» **About this exercise**
Where the data below has the string "notifications", return the whole line.
** Opening Input for this task block **
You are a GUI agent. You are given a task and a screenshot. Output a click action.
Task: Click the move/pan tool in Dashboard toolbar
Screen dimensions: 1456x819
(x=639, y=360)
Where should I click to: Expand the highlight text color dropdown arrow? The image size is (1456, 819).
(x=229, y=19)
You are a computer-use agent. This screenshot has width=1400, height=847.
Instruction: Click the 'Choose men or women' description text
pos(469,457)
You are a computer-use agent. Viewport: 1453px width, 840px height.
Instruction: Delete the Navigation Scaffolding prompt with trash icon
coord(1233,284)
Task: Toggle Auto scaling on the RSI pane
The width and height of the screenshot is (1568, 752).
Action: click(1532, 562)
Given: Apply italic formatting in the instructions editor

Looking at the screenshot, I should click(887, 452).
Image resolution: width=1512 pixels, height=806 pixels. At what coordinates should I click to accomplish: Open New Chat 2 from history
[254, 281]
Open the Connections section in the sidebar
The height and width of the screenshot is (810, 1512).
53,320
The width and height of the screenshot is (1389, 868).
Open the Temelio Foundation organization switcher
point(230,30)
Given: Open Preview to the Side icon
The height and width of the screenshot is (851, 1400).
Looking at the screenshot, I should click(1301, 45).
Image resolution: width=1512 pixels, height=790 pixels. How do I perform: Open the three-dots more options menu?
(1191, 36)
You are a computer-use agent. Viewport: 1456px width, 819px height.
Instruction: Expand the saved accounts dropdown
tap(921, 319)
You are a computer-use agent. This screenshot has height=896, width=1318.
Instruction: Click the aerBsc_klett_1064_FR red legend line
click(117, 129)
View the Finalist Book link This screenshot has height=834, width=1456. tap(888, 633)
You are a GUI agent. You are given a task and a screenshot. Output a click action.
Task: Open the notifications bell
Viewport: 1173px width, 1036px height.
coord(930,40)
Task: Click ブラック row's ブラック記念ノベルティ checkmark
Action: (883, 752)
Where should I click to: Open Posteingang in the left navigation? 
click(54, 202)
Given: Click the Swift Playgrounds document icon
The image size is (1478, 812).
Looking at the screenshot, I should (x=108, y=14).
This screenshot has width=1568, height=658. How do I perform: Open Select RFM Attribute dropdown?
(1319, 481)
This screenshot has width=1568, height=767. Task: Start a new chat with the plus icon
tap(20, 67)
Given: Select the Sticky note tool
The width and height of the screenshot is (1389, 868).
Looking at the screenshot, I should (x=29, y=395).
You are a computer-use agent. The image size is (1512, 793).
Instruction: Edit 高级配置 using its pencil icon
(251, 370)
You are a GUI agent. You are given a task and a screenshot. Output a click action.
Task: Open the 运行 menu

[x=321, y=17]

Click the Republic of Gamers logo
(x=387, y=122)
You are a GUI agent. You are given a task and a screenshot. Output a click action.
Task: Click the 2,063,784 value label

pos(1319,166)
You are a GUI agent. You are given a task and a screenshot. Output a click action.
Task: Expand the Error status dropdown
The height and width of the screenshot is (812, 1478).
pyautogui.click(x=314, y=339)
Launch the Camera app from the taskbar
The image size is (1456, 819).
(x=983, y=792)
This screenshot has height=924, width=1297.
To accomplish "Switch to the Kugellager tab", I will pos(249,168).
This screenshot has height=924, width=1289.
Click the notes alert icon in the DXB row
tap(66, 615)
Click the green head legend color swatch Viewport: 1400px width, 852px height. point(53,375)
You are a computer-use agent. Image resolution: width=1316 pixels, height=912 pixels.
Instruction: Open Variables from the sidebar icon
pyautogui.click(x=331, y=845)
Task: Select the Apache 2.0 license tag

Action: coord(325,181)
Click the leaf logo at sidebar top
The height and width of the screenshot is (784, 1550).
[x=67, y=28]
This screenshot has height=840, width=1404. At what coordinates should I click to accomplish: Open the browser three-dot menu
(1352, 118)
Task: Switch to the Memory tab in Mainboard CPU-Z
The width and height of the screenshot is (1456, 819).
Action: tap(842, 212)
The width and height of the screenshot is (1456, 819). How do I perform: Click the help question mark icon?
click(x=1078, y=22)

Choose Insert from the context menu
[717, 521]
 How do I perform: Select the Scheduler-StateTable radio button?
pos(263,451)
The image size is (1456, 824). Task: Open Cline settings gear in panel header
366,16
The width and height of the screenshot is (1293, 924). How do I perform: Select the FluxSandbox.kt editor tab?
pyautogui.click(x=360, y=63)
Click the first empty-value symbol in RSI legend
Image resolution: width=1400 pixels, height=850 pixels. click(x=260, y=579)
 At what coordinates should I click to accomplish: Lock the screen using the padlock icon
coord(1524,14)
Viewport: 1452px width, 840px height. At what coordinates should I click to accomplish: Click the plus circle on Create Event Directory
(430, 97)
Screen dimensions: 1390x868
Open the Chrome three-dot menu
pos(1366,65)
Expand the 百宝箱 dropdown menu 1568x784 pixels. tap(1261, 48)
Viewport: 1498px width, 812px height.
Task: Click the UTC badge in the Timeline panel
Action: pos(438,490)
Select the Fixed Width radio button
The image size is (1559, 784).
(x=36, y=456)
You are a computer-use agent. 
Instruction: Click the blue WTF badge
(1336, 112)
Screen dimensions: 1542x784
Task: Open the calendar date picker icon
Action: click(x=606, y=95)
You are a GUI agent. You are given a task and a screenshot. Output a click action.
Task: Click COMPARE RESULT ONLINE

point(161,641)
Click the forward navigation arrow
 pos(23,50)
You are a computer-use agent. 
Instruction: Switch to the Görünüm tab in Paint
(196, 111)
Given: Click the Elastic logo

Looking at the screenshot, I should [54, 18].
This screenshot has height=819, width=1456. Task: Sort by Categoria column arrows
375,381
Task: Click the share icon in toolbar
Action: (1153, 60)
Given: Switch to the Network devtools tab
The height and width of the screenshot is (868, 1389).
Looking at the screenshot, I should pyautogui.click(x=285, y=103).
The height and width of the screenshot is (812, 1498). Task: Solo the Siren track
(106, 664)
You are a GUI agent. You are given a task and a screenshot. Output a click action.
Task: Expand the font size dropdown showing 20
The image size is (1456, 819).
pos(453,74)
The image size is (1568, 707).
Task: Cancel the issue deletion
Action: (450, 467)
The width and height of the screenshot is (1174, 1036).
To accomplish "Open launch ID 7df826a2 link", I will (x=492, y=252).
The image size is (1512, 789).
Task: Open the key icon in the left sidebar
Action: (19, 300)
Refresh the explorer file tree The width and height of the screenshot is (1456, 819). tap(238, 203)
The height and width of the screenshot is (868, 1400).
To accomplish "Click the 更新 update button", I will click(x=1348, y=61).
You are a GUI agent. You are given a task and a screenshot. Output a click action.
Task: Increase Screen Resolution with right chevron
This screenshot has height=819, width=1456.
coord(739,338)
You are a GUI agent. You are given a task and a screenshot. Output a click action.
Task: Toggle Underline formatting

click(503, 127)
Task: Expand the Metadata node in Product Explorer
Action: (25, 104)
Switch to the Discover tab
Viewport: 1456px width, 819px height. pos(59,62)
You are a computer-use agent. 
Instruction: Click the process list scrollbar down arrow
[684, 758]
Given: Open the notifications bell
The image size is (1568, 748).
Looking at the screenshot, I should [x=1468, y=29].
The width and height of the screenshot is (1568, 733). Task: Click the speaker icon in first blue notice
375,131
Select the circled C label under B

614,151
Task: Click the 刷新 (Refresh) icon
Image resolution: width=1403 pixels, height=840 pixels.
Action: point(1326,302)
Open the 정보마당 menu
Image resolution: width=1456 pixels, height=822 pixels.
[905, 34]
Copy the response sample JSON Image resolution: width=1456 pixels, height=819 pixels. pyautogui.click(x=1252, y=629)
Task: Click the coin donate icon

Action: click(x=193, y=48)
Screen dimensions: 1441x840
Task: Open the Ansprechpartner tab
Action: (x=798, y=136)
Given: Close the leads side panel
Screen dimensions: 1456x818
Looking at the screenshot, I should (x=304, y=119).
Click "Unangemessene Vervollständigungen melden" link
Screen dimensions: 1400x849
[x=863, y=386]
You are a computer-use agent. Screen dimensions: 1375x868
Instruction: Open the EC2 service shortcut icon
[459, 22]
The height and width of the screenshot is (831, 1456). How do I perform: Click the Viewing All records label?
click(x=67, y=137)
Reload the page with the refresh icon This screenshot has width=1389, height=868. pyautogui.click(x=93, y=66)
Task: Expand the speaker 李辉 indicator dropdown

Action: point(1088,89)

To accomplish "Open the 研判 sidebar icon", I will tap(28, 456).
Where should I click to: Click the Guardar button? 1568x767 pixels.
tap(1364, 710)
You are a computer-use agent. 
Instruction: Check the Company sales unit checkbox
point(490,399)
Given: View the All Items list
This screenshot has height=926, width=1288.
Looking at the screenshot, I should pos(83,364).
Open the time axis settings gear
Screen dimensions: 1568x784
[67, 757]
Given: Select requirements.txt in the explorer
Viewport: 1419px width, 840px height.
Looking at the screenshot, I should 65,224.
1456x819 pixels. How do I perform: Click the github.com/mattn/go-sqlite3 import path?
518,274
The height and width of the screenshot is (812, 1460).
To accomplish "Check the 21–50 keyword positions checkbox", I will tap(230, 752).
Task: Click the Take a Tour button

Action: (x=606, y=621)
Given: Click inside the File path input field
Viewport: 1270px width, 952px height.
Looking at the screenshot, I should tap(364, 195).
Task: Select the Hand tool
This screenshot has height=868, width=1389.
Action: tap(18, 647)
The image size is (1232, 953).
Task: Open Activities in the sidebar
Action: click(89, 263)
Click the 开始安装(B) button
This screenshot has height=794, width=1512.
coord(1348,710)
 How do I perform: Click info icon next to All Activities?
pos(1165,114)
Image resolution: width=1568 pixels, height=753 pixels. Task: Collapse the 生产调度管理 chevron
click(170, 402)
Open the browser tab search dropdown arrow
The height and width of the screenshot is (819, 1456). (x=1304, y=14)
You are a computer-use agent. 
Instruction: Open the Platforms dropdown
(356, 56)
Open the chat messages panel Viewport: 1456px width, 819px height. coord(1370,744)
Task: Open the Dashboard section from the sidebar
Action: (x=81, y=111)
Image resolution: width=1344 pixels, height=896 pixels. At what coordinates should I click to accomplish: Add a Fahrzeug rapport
** Closing Input for this task block **
» **Answer area**
Task: Open the notifications bell
Given: Open the notifications bell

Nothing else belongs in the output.